大口病院不審死 控訴審も久保木被告に無期懲役

高齢者の入院する病院で点滴薬に消毒用の薬剤を混入させ、3人の入院患者を殺害したとして起訴された看護師久保木愛弓被告は1審で無期懲役判決を受けています。検察側、弁護側ともこの判決を不服として控訴していました
弁護側は1審で、久保木被告が犯行時にうつ病を発症し、統合失調症の前兆症状の可能性があったとする起訴後の精神鑑定を基に、心神耗弱状態にあったと主張し、減刑を求めていました
他方で、久保木被告は捜査段階で入院患者20人ほどに消毒薬を点滴し殺害した、と供述していましたが、後に否認に転じています。高齢の入院患者が多く、亡くなるケースもしばしばで十分な病理解剖などしておらず、火葬されているため検察が立件できたのは3人の殺害のみです
起訴されていない殺人について裁判官は裁くことができません。なので、久保木被告はあくまで3人の殺害についてのみ、罪を問われた形です


横浜市の旧大口病院で3人の入院患者が中毒死した事件。殺人などの罪に問われていた病院の元看護師の控訴審で、東京高裁は無期懲役とした一審判決を支持し、検察側と弁護側双方の控訴を棄却しました。
この裁判は2016年9月、横浜市神奈川区の旧大口病院で、入院患者だった男女3人の点滴袋などに消毒液を混入して殺害したとして、病院の元看護師、久保木愛弓被告が殺人の罪に問われたほか、同じ時期に未使用の点滴袋5個に消毒液を混入したとして、殺人予備の罪にも問われていたものです。
一審の横浜地裁は、久保木被告の完全責任能力を認定した一方で、「更生の可能性が認められる」として検察側が死刑を求刑したのに対し、無期懲役の判決を言い渡していました。
記者:「久保木被告は上下黒のスーツ姿で落ち着いた様子で裁判長の言葉に耳を傾けていました」
東京高裁の三浦透裁判長は、「被告人の罪責は誠に重大であり本件は死刑の選択が十分に考えられる事案である」と指摘。
一方で、「他人の生命を奪うこと自体を積極的に望んで行った犯行などとは、やや異なる側面があったということができ、被告人に再犯の恐れが高いとまでいうことはできない」などとし、「更生を歩ませるのが相当であるとした原判決の量刑判断が不合理であるということはできない」として、無期懲役とした一審判決を支持し、検察側と弁護側双方の控訴を棄却しました。

*与えられたデータ*.
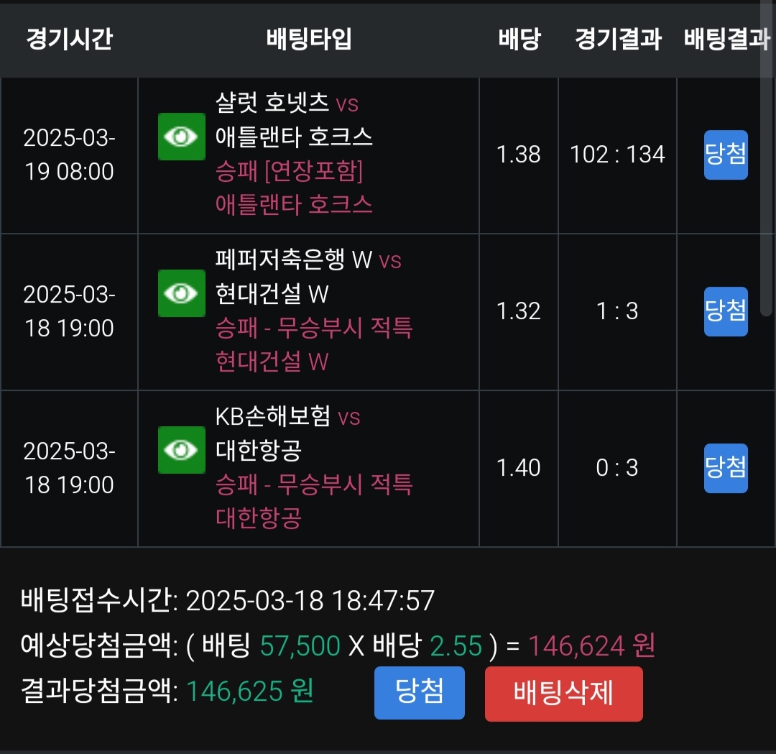The image size is (776, 754).
Task: Click the blue 당첨 button beside 배팅삭제
Action: 420,693
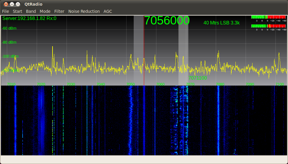
Task: Open the Noise Reduction menu
Action: click(84, 11)
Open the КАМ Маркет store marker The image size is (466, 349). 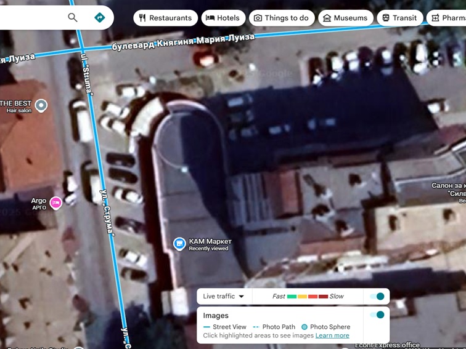point(179,244)
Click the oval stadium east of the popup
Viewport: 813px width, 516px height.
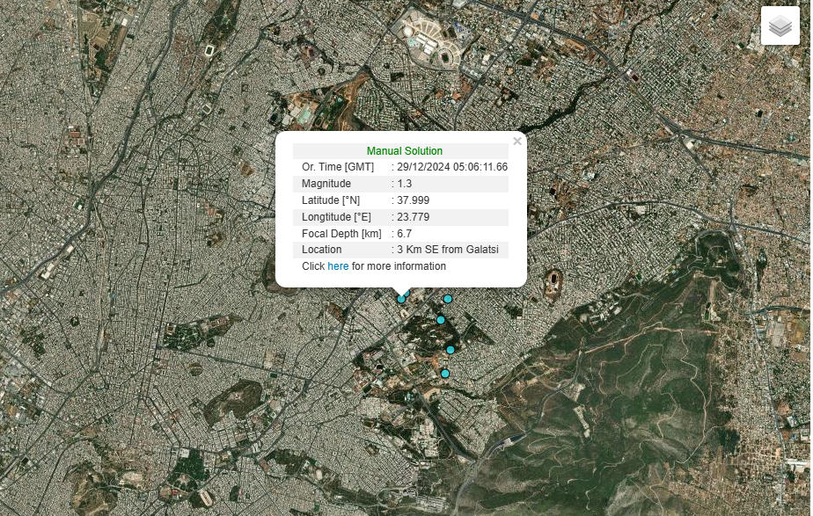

*練習課題*.
**a)** 大口病院事件の記事のうち、「大口病院不審死 控訴審も久保木被告に無期懲役」を含む語句で始まり「えられる事案である」と指摘。」で終わる部分を、「東京高裁」を「東京高等裁判所」に置き換えて書き直してください。
**b)** 大口病院事件の記事の最後の文に続けて、その先を書き進めてください。

*解答一覧*.
**a)**
大口病院不審死 控訴審も久保木被告に無期懲役

高齢者の入院する病院で点滴薬に消毒用の薬剤を混入させ、3人の入院患者を殺害したとして起訴された看護師久保木愛弓被告は1審で無期懲役判決を受けています。検察側、弁護側ともこの判決を不服として控訴していました
弁護側は1審で、久保木被告が犯行時にうつ病を発症し、統合失調症の前兆症状の可能性があったとする起訴後の精神鑑定を基に、心神耗弱状態にあったと主張し、減刑を求めていました
他方で、久保木被告は捜査段階で入院患者20人ほどに消毒薬を点滴し殺害した、と供述していましたが、後に否認に転じています。高齢の入院患者が多く、亡くなるケースもしばしばで十分な病理解剖などしておらず、火葬されているため検察が立件できたのは3人の殺害のみです
起訴されていない殺人について裁判官は裁くことができません。なので、久保木被告はあくまで3人の殺害についてのみ、罪を問われた形です


横浜市の旧大口病院で3人の入院患者が中毒死した事件。殺人などの罪に問われていた病院の元看護師の控訴審で、東京高等裁判所は無期懲役とした一審判決を支持し、検察側と弁護側双方の控訴を棄却しました。
この裁判は2016年9月、横浜市神奈川区の旧大口病院で、入院患者だった男女3人の点滴袋などに消毒液を混入して殺害したとして、病院の元看護師、久保木愛弓被告が殺人の罪に問われたほか、同じ時期に未使用の点滴袋5個に消毒液を混入したとして、殺人予備の罪にも問われていたものです。
一審の横浜地裁は、久保木被告の完全責任能力を認定した一方で、「更生の可能性が認められる」として検察側が死刑を求刑したのに対し、無期懲役の判決を言い渡していました。
記者:「久保木被告は上下黒のスーツ姿で落ち着いた様子で裁判長の言葉に耳を傾けていました」
東京高等裁判所の三浦透裁判長は、「被告人の罪責は誠に重大であり本件は死刑の選択が十分に考えられる事案である」と指摘。

**b)**
判決を受け、殺害された西川惣蔵さんの遺族は、「判決では犯人の更生可能性や罪と向き合わせるという言葉が何度もありましたが、それは一体誰のためになるのか、何のための更生なのか、遺族の気持ちは考えられていないのではないかと感じました。 仕事や体調に悩みを抱えることは誰にでもあることで、そのことが死刑を回避する理由になるとは考えられません。 今回の判決によって、裁判の場で反省の言葉を述べさえすれば、死刑を免れることができるかのように受け取られてしまうのではないかと感じました」とコメントを出しました。
また、興津朝江さんの82歳の弟は「姉さんを返せるものなら返して欲しいです。 もうすぐ退院だったのに殺すことはないと思います」とコメントを出しました。
(テレビ神奈川の記事から引用)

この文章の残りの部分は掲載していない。